Depois, aquela história dos navios afundados, que de dia julgara exagerada, parecia-lhe mais verossímil de noite. Por isso, colocado como estava entre um duplo perigo, talvez imaginário, não perdia os seus homens de vista nem largava a espingarda da mão.
Entretanto os marinheiros tinham içado de novo as velas e a embarcação voltara à esteira que já sulcara nas suas idas e vindas. Através da escuridão, Franz, um pouco mais habituado às trevas, distinguia o gigante de granito que a embarcação costeava. Por fim, ao ultrapassar de novo a esquina de um rochedo, viu a fogueira que brilhava mais ofuscante do que nunca e à sua volta cinco ou seis pessoas sentadas.
A reverberação do lume estendia-se pelo mar dentro numa centena de passos. Gaetano costeou a luz, mantendo no entanto a embarcação na parte não iluminada; depois, quando ficou exactamente defronte da fogueira, aproou na sua direcção e entrou ousadamente no círculo luminoso, entoando uma canção de pescadores, acompanhado em coro pelos companheiros, que entoavam apenas o estribilho.
À primeira palavra da canção os homens sentados à roda da fogueira levantaram-se e aproximaram-se do embarcadouro, de olhos postos na embarcação, cuja força e cujas intenções se esforçavam visivelmente por adivinhar. Em breve pareceram ter feito exame suficiente e foram, com excepção de um que ficou de pé na margem sentar-se de novo à volta da fogueira, na qual assava um cabrito inteiro.
Quando a embarcação chegou a uma vintena de passos da terra, o homem que se encontrava na margem fez maquinalmente com a carabina o gesto de uma sentinela que espera uma patrulha e gritou «Quem vem lá?» em dialecto sardo.
Franz armou friamente as suas dois tiros.

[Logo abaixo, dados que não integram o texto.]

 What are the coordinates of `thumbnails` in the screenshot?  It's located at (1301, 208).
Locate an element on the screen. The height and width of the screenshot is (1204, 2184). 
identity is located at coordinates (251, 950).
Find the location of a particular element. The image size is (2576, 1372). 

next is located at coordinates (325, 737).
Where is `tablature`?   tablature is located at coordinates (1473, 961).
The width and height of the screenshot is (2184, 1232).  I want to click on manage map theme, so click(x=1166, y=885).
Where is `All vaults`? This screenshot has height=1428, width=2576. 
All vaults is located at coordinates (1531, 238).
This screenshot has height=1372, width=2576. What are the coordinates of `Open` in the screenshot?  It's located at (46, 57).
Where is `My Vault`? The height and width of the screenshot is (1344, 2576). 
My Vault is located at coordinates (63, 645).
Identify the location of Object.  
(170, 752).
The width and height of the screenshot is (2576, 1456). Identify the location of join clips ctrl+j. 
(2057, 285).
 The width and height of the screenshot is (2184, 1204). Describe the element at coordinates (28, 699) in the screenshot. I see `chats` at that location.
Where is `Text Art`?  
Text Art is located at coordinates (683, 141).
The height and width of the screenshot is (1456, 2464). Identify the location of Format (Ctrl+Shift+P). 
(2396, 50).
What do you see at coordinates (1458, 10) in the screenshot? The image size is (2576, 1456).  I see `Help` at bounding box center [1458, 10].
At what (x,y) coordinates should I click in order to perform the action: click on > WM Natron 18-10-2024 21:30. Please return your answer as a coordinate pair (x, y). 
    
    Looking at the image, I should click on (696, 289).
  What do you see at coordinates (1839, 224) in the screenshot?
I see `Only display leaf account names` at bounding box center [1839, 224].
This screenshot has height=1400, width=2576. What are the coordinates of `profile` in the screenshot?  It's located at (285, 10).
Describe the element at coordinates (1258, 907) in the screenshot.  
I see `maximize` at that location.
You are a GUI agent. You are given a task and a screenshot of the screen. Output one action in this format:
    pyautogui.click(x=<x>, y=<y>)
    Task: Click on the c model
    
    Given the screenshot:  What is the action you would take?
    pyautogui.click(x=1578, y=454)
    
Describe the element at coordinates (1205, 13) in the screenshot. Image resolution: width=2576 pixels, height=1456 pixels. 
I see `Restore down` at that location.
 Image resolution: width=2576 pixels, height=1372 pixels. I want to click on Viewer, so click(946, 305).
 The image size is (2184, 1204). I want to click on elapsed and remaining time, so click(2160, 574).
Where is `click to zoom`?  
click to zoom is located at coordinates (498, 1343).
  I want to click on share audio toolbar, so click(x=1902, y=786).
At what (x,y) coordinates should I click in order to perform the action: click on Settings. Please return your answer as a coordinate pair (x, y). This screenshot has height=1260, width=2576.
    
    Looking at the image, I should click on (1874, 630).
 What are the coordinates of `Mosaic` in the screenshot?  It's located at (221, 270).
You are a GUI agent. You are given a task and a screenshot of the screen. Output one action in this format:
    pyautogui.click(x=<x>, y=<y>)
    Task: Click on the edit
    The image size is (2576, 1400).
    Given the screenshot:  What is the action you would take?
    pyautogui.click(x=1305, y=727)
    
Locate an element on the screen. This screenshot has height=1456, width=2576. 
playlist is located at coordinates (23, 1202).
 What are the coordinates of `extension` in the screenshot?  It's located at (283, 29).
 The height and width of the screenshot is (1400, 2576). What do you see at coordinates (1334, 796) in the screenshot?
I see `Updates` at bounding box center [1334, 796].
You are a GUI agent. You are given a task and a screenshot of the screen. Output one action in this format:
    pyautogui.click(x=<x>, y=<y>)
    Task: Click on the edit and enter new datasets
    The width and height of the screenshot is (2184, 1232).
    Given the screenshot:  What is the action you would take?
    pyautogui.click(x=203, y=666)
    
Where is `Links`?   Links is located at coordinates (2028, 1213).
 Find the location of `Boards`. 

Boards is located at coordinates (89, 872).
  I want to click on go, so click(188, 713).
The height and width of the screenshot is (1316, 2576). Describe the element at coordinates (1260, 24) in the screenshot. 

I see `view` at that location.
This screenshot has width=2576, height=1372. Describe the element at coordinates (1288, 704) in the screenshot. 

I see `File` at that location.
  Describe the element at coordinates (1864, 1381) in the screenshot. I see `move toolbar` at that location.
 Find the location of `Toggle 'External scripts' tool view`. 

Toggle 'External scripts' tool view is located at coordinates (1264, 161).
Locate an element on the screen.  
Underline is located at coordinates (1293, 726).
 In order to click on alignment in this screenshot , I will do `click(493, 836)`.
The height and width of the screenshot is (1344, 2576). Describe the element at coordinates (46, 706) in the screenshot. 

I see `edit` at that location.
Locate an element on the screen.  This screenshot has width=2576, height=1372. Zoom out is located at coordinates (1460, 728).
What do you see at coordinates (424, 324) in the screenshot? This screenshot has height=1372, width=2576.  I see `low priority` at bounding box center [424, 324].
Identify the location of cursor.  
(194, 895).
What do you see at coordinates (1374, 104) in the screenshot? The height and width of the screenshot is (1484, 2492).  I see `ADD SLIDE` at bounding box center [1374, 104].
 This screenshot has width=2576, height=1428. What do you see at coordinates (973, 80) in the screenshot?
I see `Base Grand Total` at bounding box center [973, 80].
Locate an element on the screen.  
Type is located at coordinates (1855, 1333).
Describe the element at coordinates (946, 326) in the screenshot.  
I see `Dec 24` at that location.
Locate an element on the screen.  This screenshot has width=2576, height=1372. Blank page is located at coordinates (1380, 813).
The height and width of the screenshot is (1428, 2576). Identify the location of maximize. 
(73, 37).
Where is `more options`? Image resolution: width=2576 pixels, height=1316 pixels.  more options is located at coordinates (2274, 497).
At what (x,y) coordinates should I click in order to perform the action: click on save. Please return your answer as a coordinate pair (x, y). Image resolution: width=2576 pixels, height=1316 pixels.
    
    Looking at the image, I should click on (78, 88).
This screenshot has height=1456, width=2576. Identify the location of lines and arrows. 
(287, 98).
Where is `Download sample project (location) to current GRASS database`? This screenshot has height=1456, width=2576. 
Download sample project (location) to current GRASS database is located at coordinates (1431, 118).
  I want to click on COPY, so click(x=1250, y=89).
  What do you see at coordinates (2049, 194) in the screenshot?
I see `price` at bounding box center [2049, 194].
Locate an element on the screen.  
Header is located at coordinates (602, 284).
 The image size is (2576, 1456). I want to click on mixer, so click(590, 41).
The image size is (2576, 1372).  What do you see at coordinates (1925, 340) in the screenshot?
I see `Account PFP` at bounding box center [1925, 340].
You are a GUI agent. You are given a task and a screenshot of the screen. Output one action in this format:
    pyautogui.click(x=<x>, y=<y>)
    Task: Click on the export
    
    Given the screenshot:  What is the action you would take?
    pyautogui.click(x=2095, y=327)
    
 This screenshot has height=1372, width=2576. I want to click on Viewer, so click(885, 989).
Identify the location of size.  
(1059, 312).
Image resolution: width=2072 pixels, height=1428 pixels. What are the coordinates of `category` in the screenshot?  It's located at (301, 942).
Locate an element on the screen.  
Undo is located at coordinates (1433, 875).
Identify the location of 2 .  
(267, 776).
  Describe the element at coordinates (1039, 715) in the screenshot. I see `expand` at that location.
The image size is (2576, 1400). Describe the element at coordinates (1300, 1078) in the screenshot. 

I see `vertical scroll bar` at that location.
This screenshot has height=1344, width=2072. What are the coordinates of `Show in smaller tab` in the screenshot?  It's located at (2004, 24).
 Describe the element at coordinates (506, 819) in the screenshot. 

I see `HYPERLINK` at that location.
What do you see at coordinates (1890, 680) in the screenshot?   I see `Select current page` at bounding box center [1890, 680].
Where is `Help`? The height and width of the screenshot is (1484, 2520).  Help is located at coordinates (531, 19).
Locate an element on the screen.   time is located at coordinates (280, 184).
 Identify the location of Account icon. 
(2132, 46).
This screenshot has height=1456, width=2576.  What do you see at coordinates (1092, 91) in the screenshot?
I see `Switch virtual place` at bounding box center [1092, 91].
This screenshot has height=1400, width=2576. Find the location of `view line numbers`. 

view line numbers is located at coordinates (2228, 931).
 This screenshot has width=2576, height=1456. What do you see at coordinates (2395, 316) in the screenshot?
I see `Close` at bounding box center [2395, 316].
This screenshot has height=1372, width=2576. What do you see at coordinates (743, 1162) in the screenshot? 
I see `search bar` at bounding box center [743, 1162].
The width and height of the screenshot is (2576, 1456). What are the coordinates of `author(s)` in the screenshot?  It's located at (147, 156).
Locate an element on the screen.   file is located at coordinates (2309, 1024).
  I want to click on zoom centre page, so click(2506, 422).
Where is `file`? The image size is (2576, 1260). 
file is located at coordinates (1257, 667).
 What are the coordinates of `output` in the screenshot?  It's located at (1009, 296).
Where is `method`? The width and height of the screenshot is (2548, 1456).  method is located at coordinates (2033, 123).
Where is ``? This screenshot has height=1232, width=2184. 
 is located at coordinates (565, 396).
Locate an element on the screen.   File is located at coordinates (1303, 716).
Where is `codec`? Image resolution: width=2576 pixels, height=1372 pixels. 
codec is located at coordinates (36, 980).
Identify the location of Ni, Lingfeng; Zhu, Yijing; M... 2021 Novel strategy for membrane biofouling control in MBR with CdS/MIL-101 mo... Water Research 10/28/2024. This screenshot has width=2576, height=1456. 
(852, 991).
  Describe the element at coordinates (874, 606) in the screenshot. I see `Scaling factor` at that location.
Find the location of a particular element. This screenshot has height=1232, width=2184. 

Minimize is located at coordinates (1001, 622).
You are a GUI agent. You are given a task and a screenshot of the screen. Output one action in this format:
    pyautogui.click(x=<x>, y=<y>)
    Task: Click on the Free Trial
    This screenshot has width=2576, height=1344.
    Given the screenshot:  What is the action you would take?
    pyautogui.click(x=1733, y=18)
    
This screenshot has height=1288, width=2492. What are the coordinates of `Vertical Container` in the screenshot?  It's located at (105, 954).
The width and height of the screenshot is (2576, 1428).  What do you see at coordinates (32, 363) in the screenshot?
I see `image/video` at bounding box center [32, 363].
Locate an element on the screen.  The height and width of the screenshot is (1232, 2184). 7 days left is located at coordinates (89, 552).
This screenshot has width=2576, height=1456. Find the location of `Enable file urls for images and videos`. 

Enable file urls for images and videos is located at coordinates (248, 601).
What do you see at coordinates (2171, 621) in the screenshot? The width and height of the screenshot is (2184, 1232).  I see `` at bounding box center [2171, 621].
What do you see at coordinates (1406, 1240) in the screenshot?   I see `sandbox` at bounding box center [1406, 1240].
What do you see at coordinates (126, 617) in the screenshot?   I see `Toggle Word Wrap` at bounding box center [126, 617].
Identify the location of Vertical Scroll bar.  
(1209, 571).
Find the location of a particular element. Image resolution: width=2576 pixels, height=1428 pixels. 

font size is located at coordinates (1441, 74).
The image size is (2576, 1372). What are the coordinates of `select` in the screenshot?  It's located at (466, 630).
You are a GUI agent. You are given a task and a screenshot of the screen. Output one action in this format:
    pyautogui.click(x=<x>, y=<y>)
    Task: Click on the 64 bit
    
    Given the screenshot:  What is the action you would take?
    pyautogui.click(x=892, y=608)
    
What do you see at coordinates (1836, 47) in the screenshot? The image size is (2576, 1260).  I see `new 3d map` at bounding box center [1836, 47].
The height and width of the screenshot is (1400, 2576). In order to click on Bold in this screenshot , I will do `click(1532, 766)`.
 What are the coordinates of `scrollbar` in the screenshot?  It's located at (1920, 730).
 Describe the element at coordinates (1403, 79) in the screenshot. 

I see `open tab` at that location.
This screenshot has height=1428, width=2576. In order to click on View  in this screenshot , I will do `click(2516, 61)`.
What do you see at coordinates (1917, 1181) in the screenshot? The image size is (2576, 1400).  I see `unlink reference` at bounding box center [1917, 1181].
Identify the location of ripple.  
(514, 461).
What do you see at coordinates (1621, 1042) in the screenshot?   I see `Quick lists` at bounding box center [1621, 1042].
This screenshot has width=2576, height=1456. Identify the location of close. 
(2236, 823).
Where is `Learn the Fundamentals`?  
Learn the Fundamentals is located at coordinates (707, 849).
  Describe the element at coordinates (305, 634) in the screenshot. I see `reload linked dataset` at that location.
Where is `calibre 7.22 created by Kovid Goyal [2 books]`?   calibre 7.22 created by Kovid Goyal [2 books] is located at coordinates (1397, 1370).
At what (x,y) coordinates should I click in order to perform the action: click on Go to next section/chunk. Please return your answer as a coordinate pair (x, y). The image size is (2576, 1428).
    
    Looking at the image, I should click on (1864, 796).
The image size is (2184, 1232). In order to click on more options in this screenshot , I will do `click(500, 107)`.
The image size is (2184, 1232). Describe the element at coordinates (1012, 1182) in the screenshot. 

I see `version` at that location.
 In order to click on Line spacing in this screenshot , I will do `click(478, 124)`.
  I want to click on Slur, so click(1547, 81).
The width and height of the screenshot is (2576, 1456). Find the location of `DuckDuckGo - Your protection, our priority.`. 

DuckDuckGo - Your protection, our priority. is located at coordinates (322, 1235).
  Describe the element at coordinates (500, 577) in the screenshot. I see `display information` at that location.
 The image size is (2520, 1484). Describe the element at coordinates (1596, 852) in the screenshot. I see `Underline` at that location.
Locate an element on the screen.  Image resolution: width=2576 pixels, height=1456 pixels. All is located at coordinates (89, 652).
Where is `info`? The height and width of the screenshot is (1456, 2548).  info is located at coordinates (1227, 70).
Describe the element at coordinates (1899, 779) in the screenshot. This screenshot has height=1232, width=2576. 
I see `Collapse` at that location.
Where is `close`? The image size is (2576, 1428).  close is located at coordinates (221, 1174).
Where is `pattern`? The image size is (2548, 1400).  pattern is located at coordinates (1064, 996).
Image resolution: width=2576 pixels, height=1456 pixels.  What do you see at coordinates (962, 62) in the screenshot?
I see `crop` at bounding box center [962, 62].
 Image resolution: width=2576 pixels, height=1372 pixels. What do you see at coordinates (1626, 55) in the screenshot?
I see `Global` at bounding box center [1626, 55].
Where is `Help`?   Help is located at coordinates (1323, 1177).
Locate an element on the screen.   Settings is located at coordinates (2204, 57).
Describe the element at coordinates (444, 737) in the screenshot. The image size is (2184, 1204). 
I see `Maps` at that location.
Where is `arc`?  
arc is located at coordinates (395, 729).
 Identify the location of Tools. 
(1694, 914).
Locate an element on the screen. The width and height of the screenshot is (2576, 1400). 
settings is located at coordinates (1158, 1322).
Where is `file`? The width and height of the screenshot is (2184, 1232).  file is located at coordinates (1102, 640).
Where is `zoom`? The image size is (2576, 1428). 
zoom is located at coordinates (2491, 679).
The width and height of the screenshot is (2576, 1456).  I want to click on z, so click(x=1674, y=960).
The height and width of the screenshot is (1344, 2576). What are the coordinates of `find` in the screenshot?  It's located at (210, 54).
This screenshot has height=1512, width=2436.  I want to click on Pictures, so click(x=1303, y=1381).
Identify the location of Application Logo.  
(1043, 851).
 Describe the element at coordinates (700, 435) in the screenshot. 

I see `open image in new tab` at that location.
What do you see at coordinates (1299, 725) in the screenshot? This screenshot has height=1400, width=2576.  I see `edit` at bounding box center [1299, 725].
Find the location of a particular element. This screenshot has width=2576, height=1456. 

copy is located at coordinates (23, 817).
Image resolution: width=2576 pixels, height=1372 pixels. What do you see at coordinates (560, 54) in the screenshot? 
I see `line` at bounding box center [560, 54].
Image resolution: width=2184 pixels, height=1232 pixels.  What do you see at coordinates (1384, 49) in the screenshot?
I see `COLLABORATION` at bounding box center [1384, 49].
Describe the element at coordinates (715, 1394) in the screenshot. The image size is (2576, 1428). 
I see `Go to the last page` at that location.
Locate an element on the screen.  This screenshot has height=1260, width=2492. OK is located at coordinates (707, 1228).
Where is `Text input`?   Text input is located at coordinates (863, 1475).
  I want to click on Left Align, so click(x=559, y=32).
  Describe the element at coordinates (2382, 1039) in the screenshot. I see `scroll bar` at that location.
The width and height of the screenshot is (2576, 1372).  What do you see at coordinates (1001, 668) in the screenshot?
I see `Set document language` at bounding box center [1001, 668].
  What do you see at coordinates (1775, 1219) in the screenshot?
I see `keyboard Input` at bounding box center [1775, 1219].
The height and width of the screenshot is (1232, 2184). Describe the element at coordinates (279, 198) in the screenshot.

Entretanto, Gaetano trocou com o homem algumas palavras de que o jovem não compreendeu nada, mas que evidentemente lhe diziam respeito.
- Vossa Excelência quer dizer o seu nome ou manter o incógnito? - perguntou o patrão.
- O meu nome deve ser perfeitamente desconhecido. Diga-lhe portanto simplesmente que sou um francês que viaja por prazer - respondeu Franz.
Assim que Gaetano transmitiu a resposta, a sentinela deu uma ordem a um dos homens sentados à fogueira, o qual se levantou imediatamente e desapareceu entre os rochedos.
Fez-se silêncio. Todos pareciam preocupados com o que mais directamente lhes respeitava: Franz com o seu desembarque, os marinheiros com as suas velas e os contrabandistas com o seu cabrito. No entanto, no meio de tão aparente despreocupação, todos se observavam mutuamente.